Macro names that define constants and enum labels are capitalized: #define CONSTANT 0x12345. Function-like macros may use lowercase. Prefer static inline functions over function-like macros. Inline functions are type-safe, do not evaluate arguments multiple times, and are easier to debug. Multi-statement macros must be enclosed in do { } while (0):
#define macrofun(a, b, c)			\
	do {					\
		if (a == 5)			\
			do_this(b, c);		\
	} while (0)
Things to avoid in macros:
  • Macros that affect control flow (hidden return statements)
  • Macros that depend on a local variable with a magic name
  • Macros with arguments used as l-values

Error handling

Functions that are commands (imperative names like add_work) return 0 on success and a negative errno value on failure.

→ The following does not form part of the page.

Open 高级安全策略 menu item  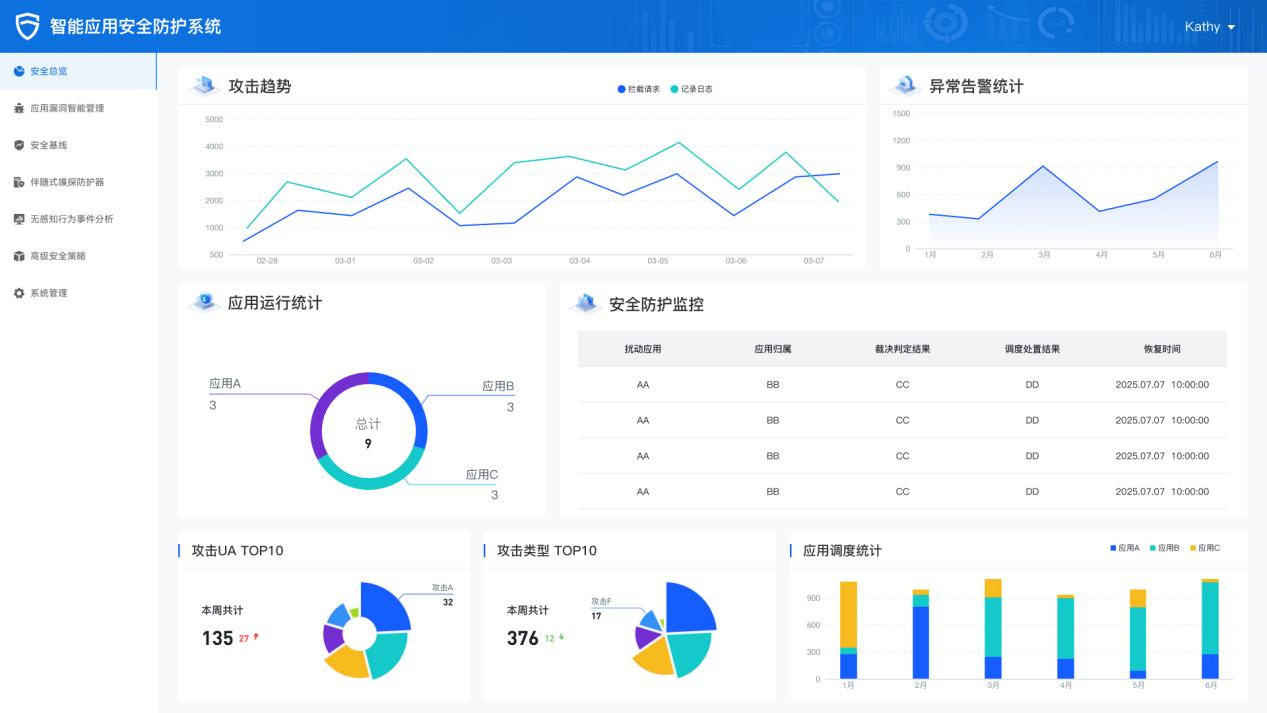tap(58, 256)
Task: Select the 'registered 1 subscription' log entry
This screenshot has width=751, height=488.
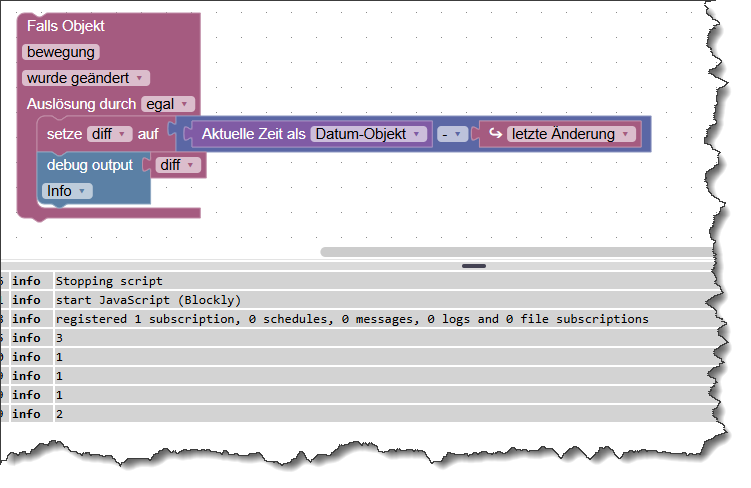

Functions that are predicates (like pci_dev_present) return a boolean where non-zero means success.
/* command: returns error code */
int add_work(struct workqueue_struct *wq, struct work_struct *work);

/* predicate: returns bool */
int pci_dev_present(const struct pci_device_id *ids);
Do not add new BUG() or BUG_ON() calls. Use WARN_ON_ONCE() instead, and include recovery code where possible.

Validating style with checkpatch.pl

Before submitting any patch, run it through scripts/checkpatch.pl:
./scripts/checkpatch.pl mypatch.patch
Checkpatch reports three levels of messages:
LevelMeaning
ERRORVery likely wrong; must be addressed
WARNINGRequires careful review
CHECKRequires thought; enabled with --strict
Checkpatch is a guide, not a law. If fixing a complaint would make the code less readable, leave it and be prepared to explain why in your cover letter or commit message.
You can also use clang-format with the kernel’s .clang-format file for automatic reformatting, and editors that support EditorConfig will pick up the kernel’s indentation settings automatically from the .editorconfig file in the tree root.